Ces sombres jours de mai, ma chère Yvonne, ou sous nos yeux le pouvoir s’est de l’intérieur
délité,
ou dans les rues de Paris une jeunesse manipulée s’élancait contre des forces de l’ordre parfois effrayées du tournant que prenaient les choses. Depuis notre
chambre du palais de l’Elysée,
nous entendions, tard dans la nuit, résonner les bruits des échaufourées, ni vous ni moi ne trouvions le sommeil, nous étions comme tétanisés, nous souvenant de la Place de la Concorde en
1945, de la descente des Champs Elysées,
de tous ces moments de paix, de liesse et de gloire. Et là, quasiment sous nos yeux, la chienlit, l’insurrection, la révolte, les pavés, les voitures en feu, la moitié du
pays qui se révolte contre l’autre, quoique la moitié, non bien sur, bien moins, mais si violente, si
extrémiste, si dechainée …
J’ai vu à
l’exception de Pompidou chacun faire ses valises, le
pouvoir désertait, les ministres prenaient peur, se confondaient
avec les courants d’air, peur d’une résurgence
de la guillotine, peur de n’importe quoi.

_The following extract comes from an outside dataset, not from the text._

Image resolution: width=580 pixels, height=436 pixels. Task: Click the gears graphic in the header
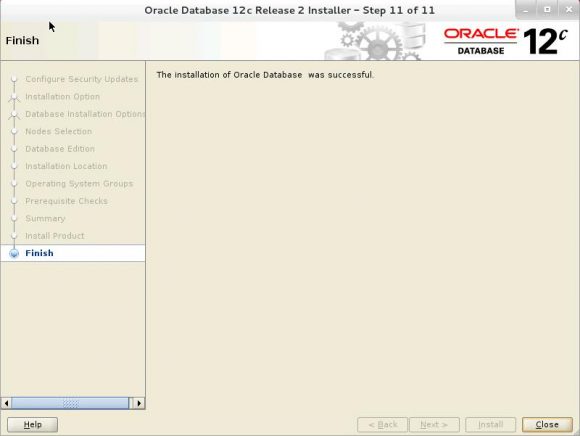375,41
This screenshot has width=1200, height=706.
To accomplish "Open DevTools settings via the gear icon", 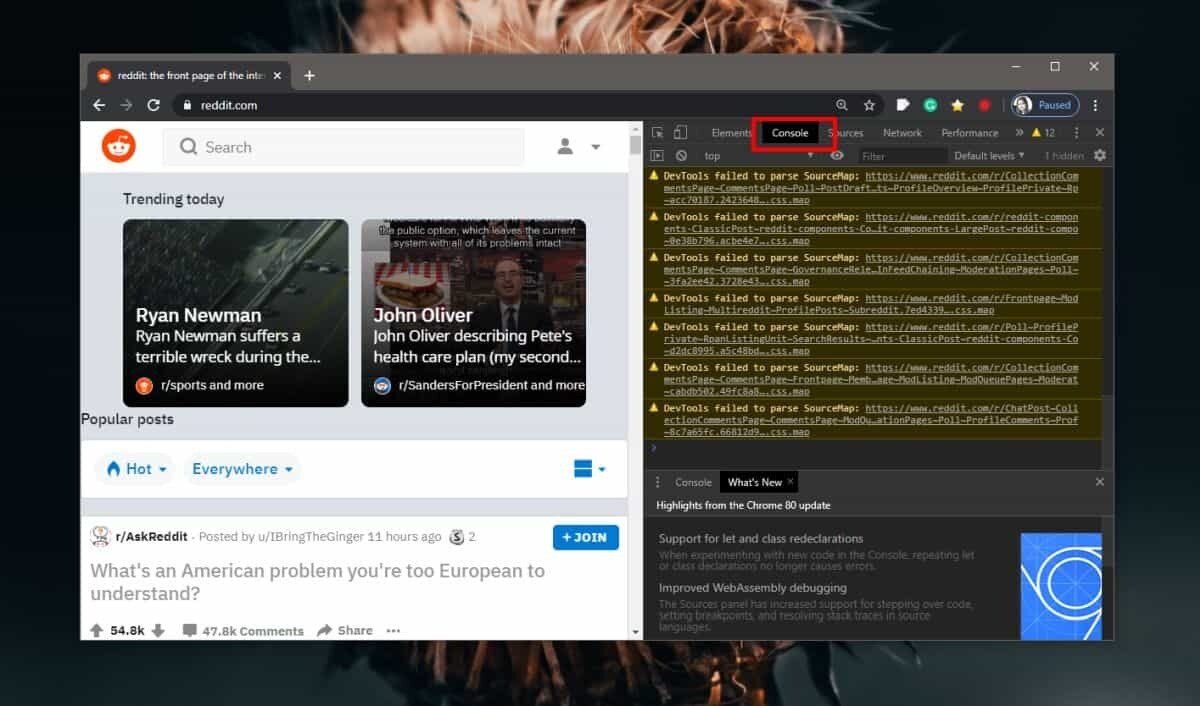I will 1097,155.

Des pleutres qui n’avaient jamais rien connu que les ors des palais de
la république, et qui craignaient pour leur vie, comme si
c’était ca le sujet, la France, manipulée par l’agence des américains, se disloquait de l’intérieur,
et eux, eux les tenants du pouvoir, comme en 1940, quittaient un à un le navire.

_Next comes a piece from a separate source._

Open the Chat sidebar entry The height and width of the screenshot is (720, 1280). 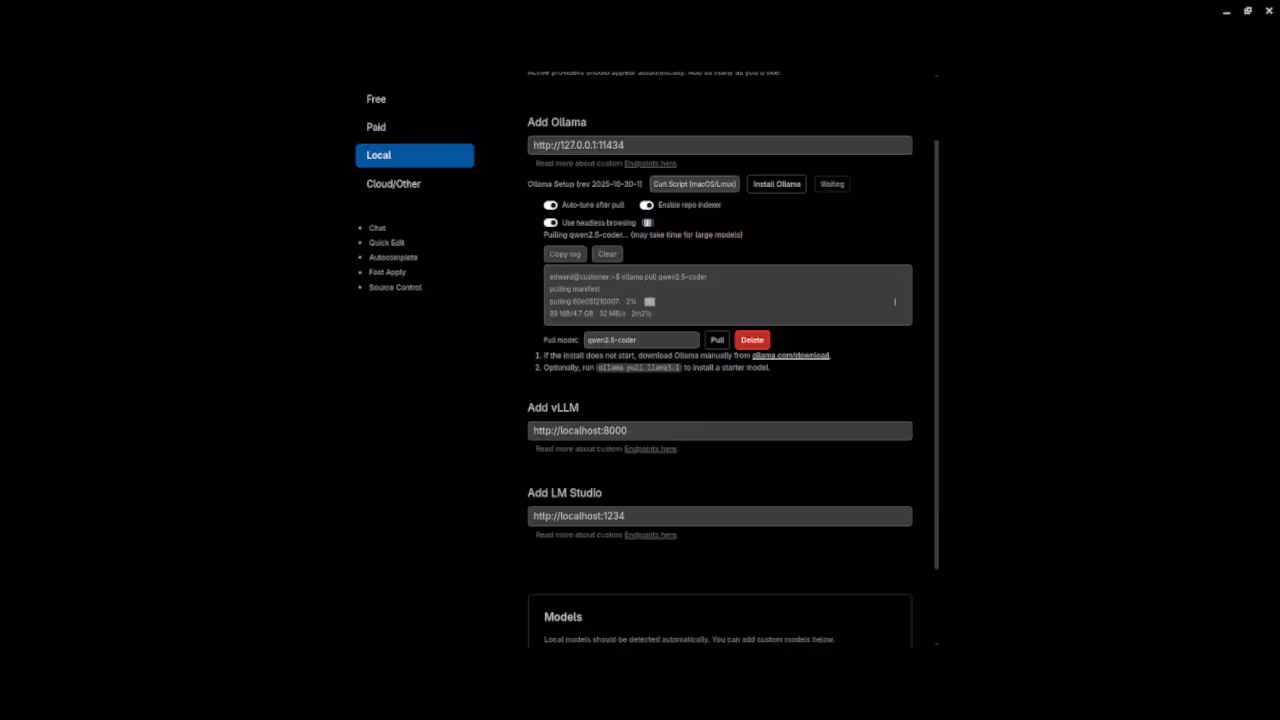(377, 228)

Je vis, ce fut la première et la dernière fois de ma vie, l’échec, le terrassement, à bout de lorgnette, cette possibilité criante d’un renversement de tous les’ordres, l’arrivée
d’un chaos orchestré depuis l’étranger, la France qui tombe, s’écroule, la statue du commandeur qui sonnée met un pied à terre puis choit de son socle et se brise en mille morceaux. Je me
suis vu moi, De Gaulle, choire, tomber, et ne plus me relever. Je me suis vu, en
cette sombre nuit, vieux, presque mourant, desarmé, sans ressort et abandonné.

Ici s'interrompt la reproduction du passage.